The assessee, a partner in a firm, received ‘share of profit’ and ‘salary’ from the firm. While the ‘share of profit’ was exempt u/s 10(2A), the ‘salary’ was taxable as business income u/s 28 (v). The assessee claimed deduction for business expenditure incurred by him. The AO held that as the assessee had exempt income, s. 14A applied and a part of the expenditure had to be disallowed. This was confirmed by the CIT (A). Before the Tribunal, the assessee argued that as a partnership firm was merely a compendium of partners having no independent legal personality, the share of profit was not an exempt income in the hands of partner as the firm had paid tax thereon. HELD rejecting the plea:
(i) Though in general law, a firm and its partners are not distinct, this is subject to statutory exceptions.
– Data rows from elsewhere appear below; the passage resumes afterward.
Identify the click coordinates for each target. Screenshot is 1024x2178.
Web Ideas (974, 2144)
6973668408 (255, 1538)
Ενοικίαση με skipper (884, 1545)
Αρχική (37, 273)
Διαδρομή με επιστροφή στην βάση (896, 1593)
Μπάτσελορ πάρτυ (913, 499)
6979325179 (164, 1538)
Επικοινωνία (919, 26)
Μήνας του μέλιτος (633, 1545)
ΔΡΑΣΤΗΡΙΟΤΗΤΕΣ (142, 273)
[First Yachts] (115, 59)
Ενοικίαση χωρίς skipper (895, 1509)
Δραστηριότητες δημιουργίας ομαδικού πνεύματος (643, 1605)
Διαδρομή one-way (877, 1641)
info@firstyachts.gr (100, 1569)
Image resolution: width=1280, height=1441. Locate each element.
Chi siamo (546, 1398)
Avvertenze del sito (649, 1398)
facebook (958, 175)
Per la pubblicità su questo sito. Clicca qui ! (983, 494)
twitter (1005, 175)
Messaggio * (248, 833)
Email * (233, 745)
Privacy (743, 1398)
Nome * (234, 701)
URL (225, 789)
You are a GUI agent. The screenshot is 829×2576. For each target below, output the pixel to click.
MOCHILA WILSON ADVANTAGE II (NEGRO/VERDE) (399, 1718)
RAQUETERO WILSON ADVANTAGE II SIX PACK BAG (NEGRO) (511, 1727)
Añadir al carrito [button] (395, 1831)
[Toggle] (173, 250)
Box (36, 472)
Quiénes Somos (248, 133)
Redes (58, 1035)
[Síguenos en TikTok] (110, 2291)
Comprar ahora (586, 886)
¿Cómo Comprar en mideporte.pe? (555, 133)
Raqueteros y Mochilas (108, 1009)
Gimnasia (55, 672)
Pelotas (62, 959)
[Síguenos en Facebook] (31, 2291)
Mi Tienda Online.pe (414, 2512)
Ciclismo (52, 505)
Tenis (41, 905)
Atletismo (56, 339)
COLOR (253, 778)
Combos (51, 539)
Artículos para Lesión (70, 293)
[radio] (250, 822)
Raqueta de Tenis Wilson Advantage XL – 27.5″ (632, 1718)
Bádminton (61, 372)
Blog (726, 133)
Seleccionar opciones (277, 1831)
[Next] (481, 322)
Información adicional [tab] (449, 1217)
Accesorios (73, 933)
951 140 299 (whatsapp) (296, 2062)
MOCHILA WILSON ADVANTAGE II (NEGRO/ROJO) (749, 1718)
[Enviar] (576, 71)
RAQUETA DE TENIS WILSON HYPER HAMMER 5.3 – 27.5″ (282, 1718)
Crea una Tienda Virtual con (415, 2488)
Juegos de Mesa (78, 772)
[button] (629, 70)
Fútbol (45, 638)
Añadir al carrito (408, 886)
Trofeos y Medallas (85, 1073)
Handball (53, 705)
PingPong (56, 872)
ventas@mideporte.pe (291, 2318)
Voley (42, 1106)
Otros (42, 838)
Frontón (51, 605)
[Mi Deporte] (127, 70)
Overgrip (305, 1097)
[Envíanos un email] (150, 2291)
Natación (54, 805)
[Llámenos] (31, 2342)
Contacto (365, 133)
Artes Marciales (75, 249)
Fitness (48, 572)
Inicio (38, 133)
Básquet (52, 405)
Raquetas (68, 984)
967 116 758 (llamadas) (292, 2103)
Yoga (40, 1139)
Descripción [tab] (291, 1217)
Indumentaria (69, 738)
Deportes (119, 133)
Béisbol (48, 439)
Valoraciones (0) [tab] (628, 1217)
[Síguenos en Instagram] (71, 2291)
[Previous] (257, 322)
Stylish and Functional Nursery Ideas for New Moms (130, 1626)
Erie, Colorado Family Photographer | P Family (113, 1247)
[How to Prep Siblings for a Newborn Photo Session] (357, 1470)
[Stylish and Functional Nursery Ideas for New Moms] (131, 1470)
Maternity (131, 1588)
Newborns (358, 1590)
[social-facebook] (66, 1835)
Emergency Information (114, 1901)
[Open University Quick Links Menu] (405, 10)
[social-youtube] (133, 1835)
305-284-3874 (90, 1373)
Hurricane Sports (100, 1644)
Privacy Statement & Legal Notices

Under the scheme of assessment of firms applicable from AY. 1993-94 a firm is treated as an independent entity and the expenditure by way of remuneration, interest, commission etc. paid to partners is allowable to it as a deduction subject to ceilings and such interest, salary etc is taxable in the hands of the partners. A firm and its partners are consequently separate entities under the Act;
(ii) Accordingly, the fact that the profits are charged to tax in the hands of the firm does not mean that the share of such profits is non – exempt in the hands of the partner. The profits being exempt in the hands of the partner, s. 14-A does apply in computing his total income.
(iii) The disallowance has to be worked out as per Rule 8D in view of Daga Capital 119 TTJ 289 (Mum) having held it to be retrospective.
Note: A contrary view has earlier been taken by the Bombay Bench in Sudhir Kapadia vs. ITO & Hitesh Gajaria vs. ACIT. It was held that though a firm is an assessable entity, it is not a full person and though the share of profits is exempt from the levy of tax in the hands of the partner u/s 10 (2A), it was not all-together tax free as the profits had been subjected to tax in the hands of the firm. The exemption granted by s. 10 (2A) was not absolute but only to avoid double taxation. Consequently, s. 14A was not applicable.